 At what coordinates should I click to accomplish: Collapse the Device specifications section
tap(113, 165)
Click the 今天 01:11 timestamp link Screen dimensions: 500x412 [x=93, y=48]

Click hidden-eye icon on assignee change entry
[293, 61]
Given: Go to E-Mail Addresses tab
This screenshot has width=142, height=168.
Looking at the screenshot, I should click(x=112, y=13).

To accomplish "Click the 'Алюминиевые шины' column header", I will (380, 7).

---

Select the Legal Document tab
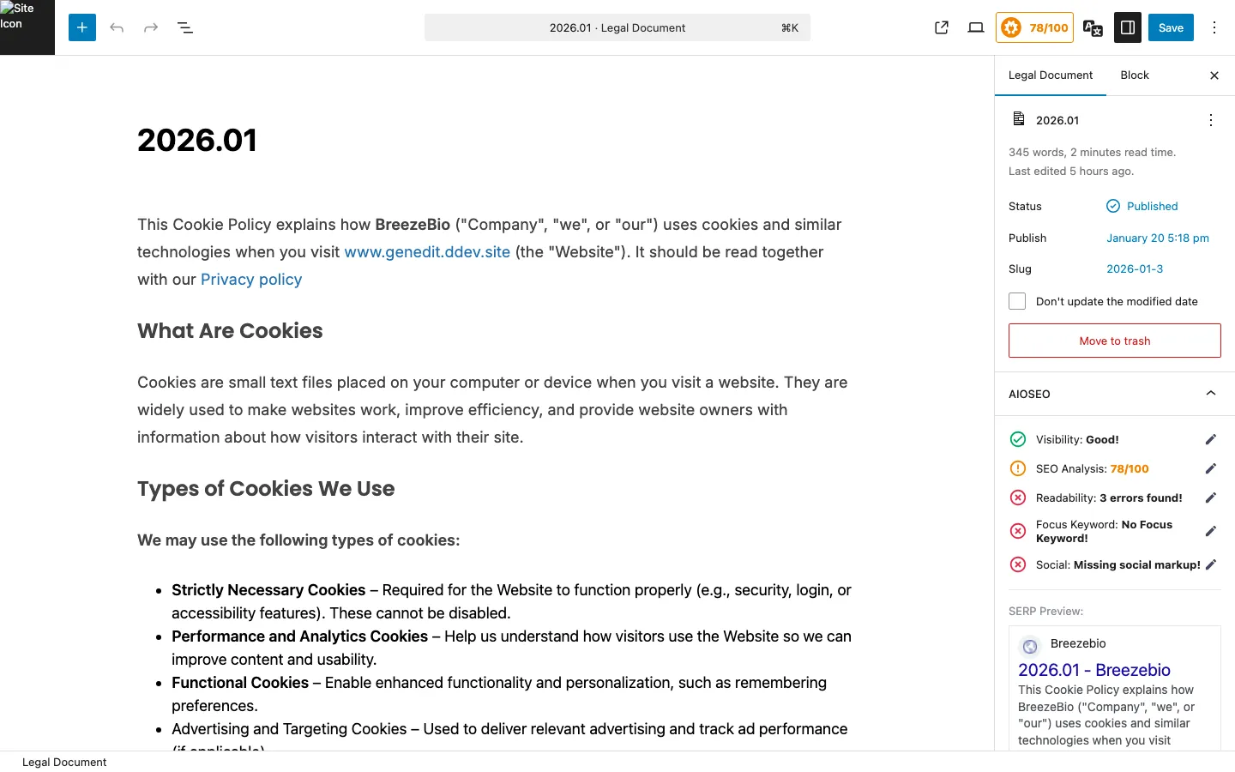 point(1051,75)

■ Aim of the task ■
In the part of the data that opens with the line containing "At what coordinates" and closes with the line containing "will (380, 7).", change "section" to "panel". Give those lines again with nothing else altered.

■ Exercise answer ■
 At what coordinates should I click to accomplish: Collapse the Device specifications panel
tap(113, 165)
Click the 今天 01:11 timestamp link Screen dimensions: 500x412 [x=93, y=48]

Click hidden-eye icon on assignee change entry
[293, 61]
Given: Go to E-Mail Addresses tab
This screenshot has width=142, height=168.
Looking at the screenshot, I should click(x=112, y=13).

To accomplish "Click the 'Алюминиевые шины' column header", I will (380, 7).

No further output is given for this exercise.